Thursday, February 05, 2015

The Smokescreen of Choice on Contraception in the Third World

A recent study suggests that there is an epidemic of unmet need for contraception.

New York even calls it "a contraception crisis".

What did the study find?


The researchers found that, compared with the use of these modern methods, there was a 2.7 times greater likelihood of an unwanted pregnancy from traditional methods of contraception. Failing to use any method contraception, whether traditional or otherwise, was associated with over 15 times the risk of undesired pregnancy.

You can read the article here.

Did anybody bother to ask the women what they thought about having a so-called unwanted pregnancy?  Did anybody check to see if they accepted their children and were happy?

Did anybody bother to ask these women if they preferred another method than the modern ones?

It's just assumed throughout the paper that women around the world should just want to use so-called "modern" methods of contraception, and if they don't, they're unhappy or putting themselves at risk.

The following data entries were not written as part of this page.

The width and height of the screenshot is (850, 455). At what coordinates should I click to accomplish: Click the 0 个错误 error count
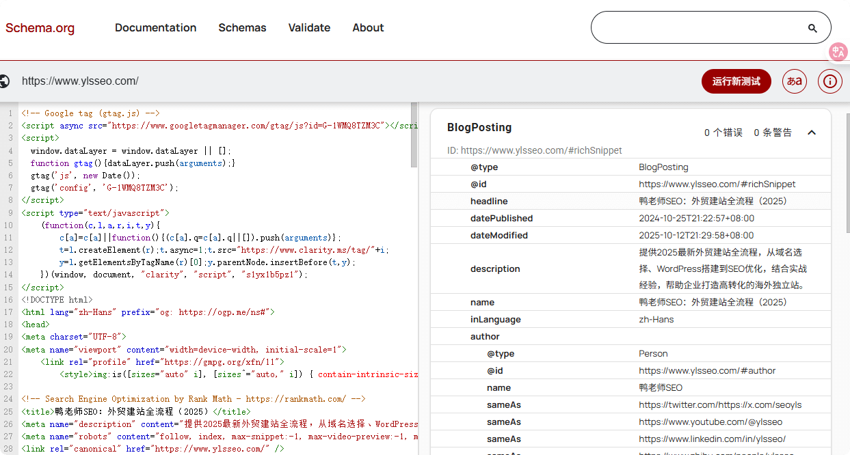pyautogui.click(x=723, y=133)
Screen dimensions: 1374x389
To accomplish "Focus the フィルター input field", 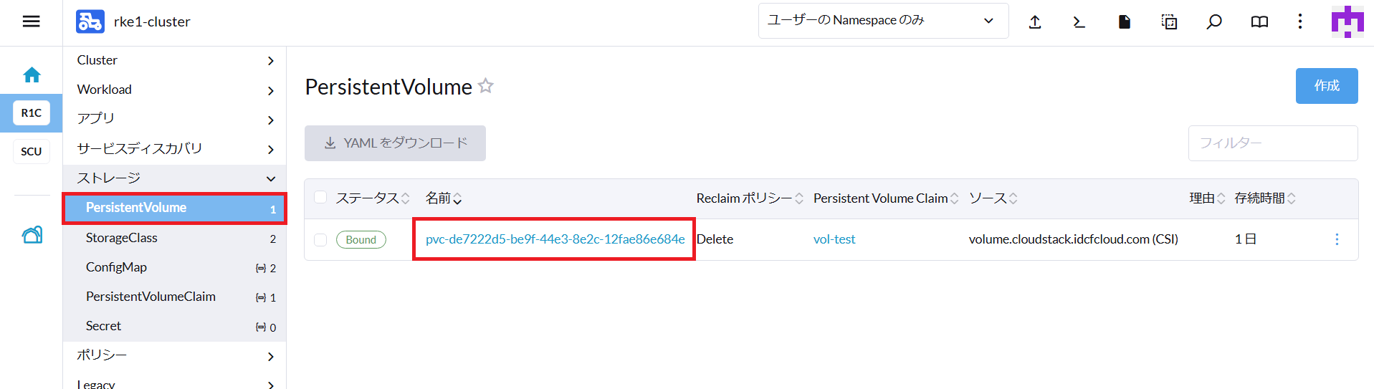I will [x=1273, y=143].

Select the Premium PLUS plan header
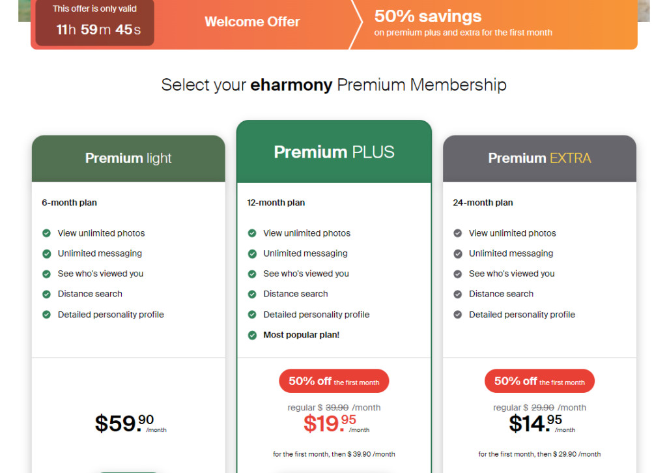334,151
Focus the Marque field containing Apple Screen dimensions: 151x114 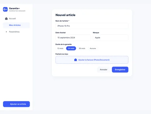(110, 38)
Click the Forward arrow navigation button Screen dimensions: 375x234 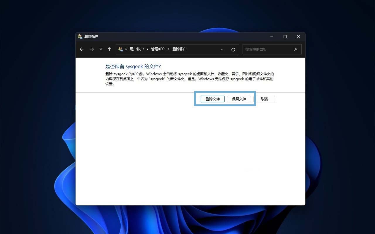[x=92, y=49]
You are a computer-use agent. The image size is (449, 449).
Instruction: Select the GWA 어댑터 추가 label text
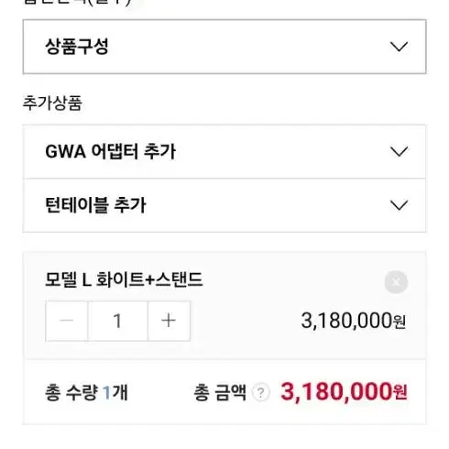coord(111,151)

I love just loved contraceptive colonialism.

Here's an idea. Maybe the risk shouldn't be calculated in terms of contraceptive usage, but how much access they have to healthcare.

Because that's what's really important, isn't it? Whether a woman is able to access a practitioner when she needs one.

I'm not access controlling fertility-- through moral methods of course.

But maybe these women have their own reasons for not using a given contraception, and they're perfectly valid.

This is why I never liked choice as an ideology. It's promoted to women in the West as a panacea for their problems. But really, it allows people with other motives to foist their intentions on others.